(EXERCISE INPUTS Opens)

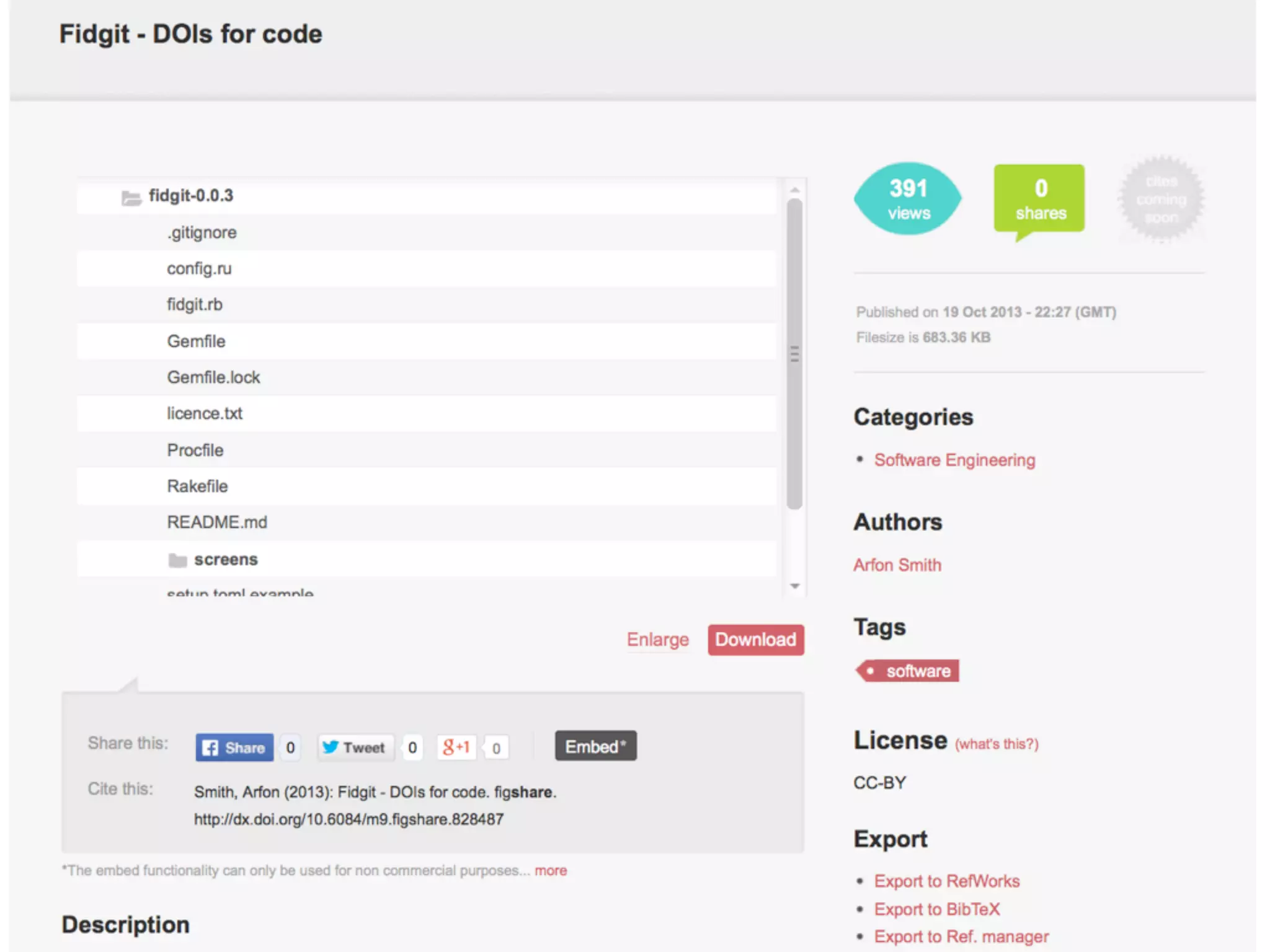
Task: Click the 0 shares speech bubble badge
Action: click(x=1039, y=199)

(EXERCISE INPUTS Closes)
(EXERCISE INPUTS Opens)

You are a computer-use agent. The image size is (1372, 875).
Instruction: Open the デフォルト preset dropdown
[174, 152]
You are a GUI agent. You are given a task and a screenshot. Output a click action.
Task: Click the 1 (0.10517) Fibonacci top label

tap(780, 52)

(EXERCISE INPUTS Closes)
(EXERCISE INPUTS Opens)

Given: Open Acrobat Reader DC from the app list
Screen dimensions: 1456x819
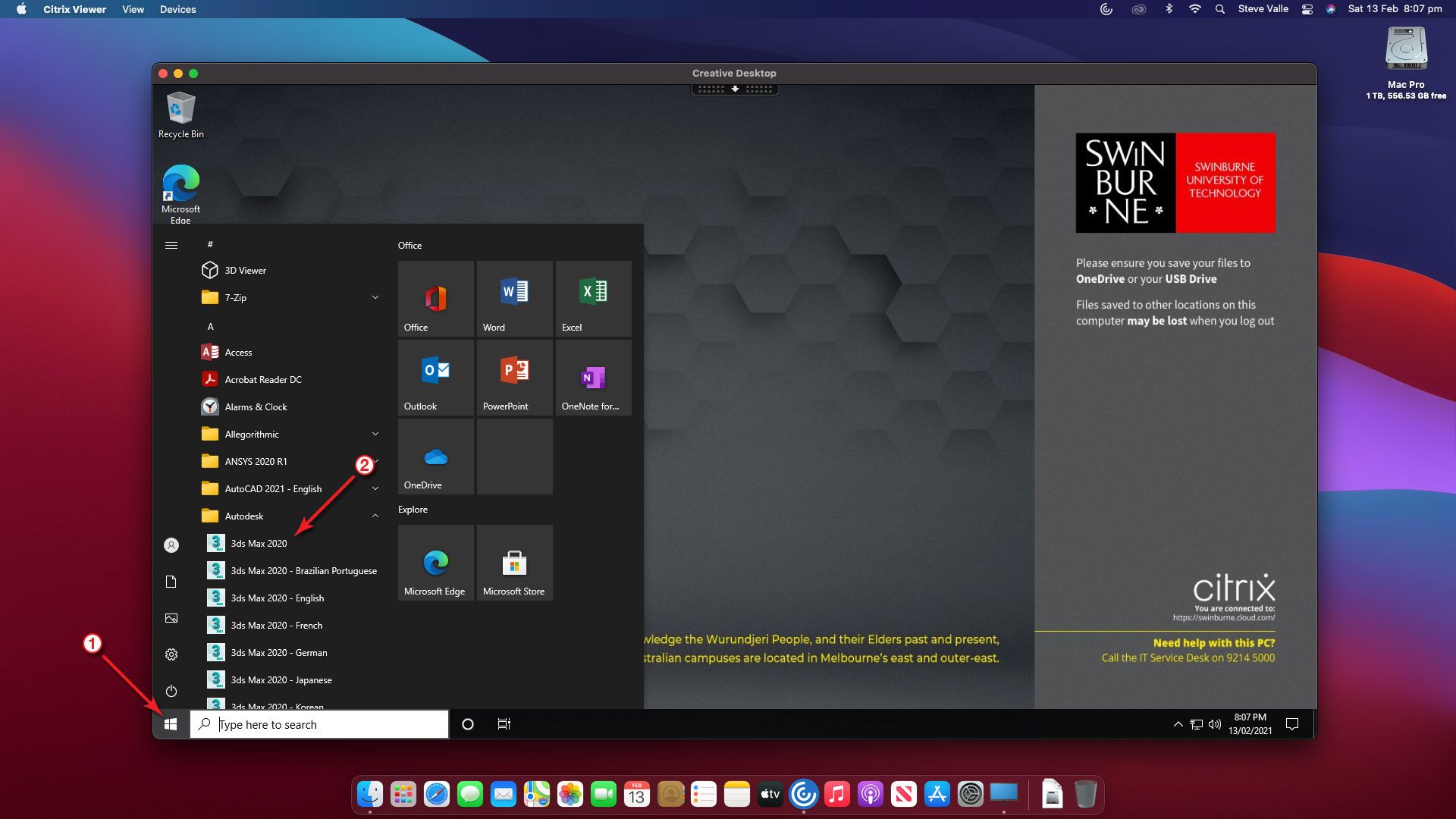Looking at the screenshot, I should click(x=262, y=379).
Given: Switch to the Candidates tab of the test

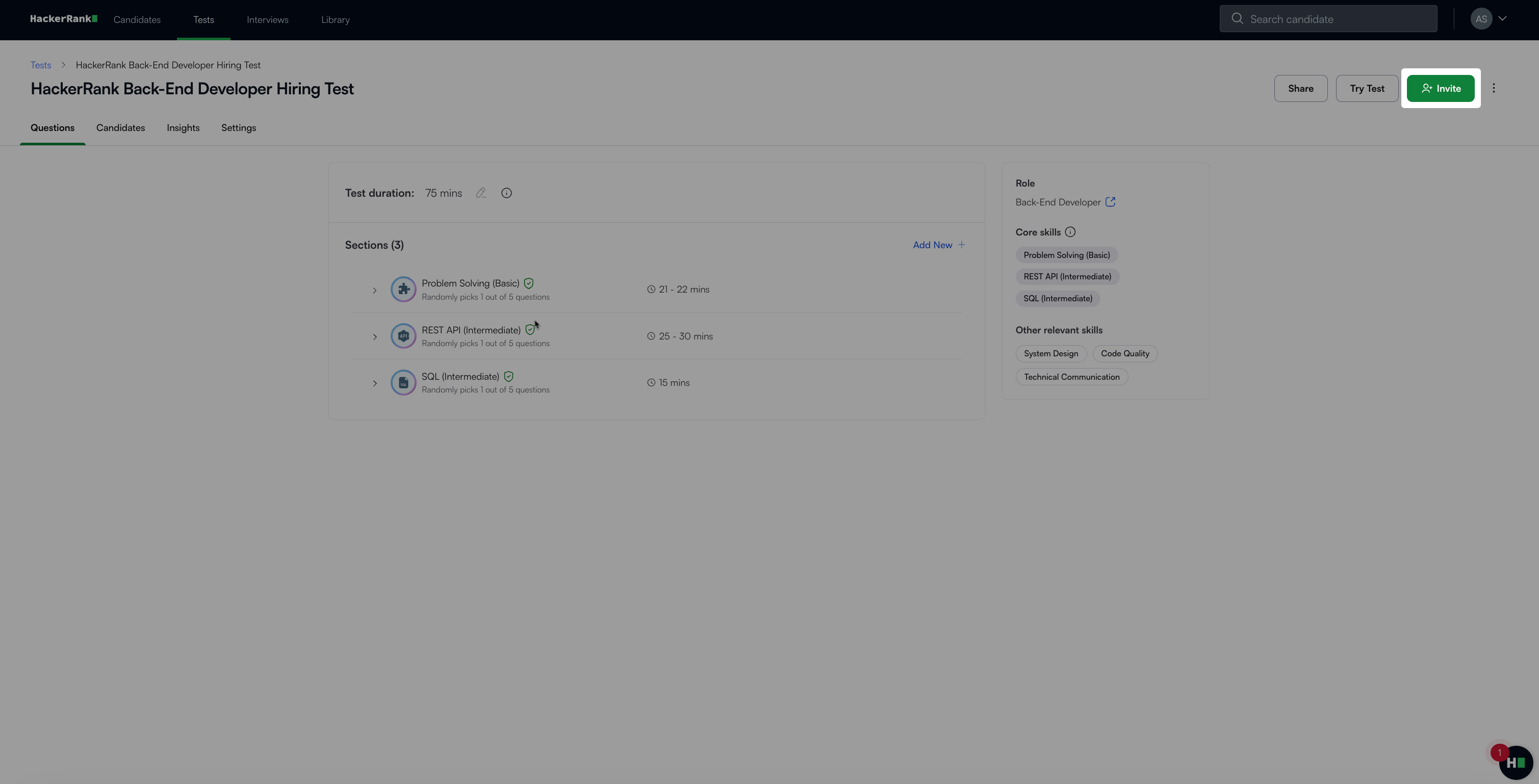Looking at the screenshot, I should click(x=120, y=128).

(EXERCISE INPUTS Closes)

◆ WHAT YOU HAVE TO DO ◆
In the entries above, find each line with "agent" and copy it.

◆ RESPONSE AREA ◆
You are a computer-use agent. The image size is (1372, 875).
You are a GUI agent. You are given a task and a screenshot. Output a click action.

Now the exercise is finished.